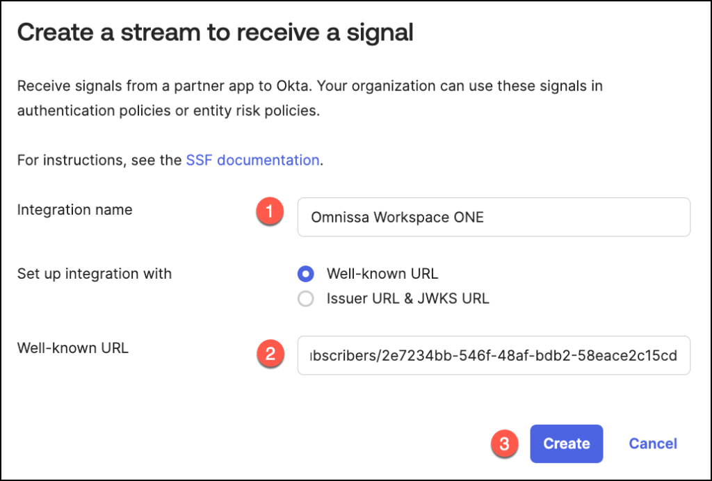This screenshot has width=712, height=481.
Task: Click the 'Issuer URL & JWKS URL' label text
Action: [407, 299]
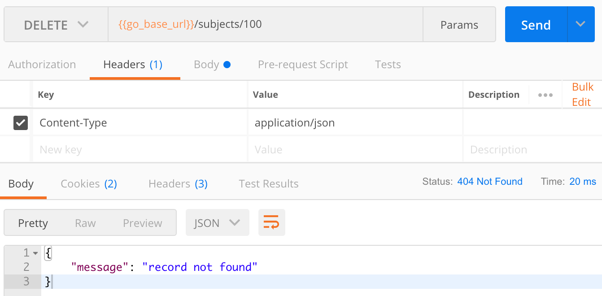This screenshot has height=296, width=602.
Task: Uncheck the Content-Type header checkbox
Action: click(x=21, y=122)
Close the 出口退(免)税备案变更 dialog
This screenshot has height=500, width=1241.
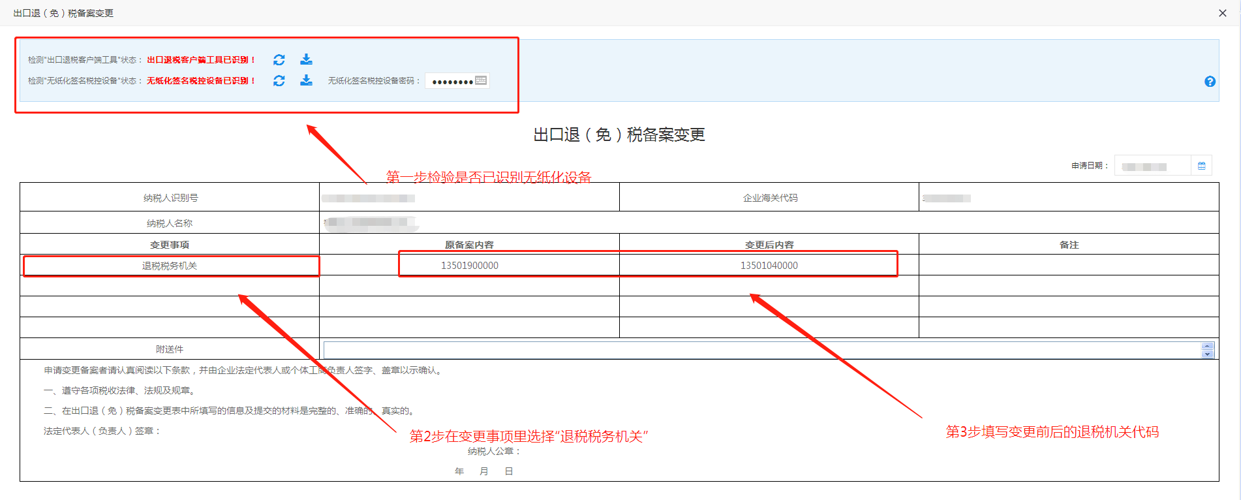pos(1222,13)
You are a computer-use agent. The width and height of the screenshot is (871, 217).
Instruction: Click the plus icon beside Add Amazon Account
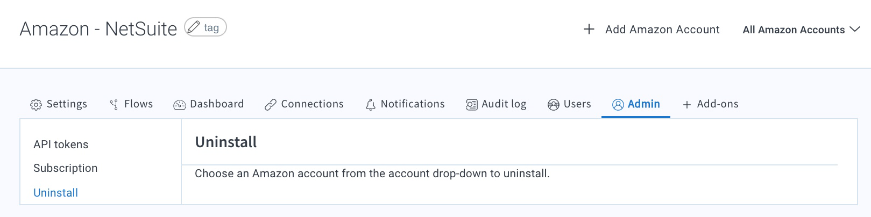(589, 29)
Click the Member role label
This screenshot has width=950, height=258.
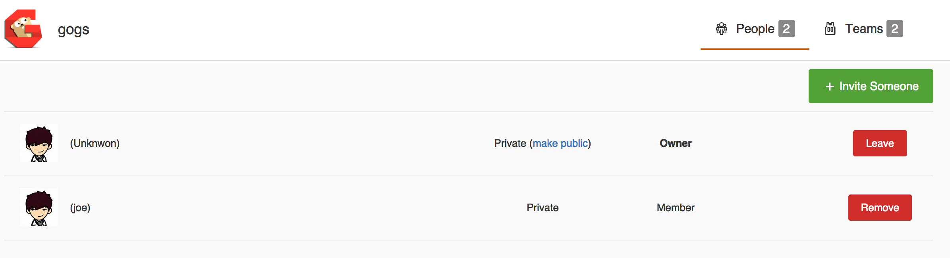676,208
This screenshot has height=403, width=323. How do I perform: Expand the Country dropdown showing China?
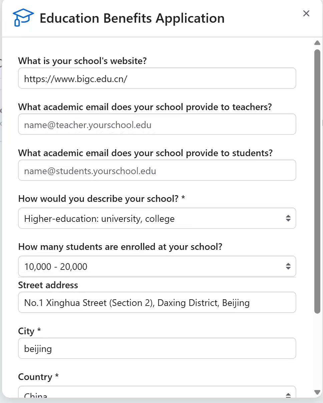click(157, 394)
____________________
◆ **To do**: Write out the lines of the material from the one containing "Click the Member role label" through the last, exactly and only those. Leave every picture out.

◆ **Solution**:
Click the Member role label
This screenshot has width=950, height=258.
676,208
This screenshot has height=403, width=323. How do I perform: Expand the Country dropdown showing China?
click(157, 394)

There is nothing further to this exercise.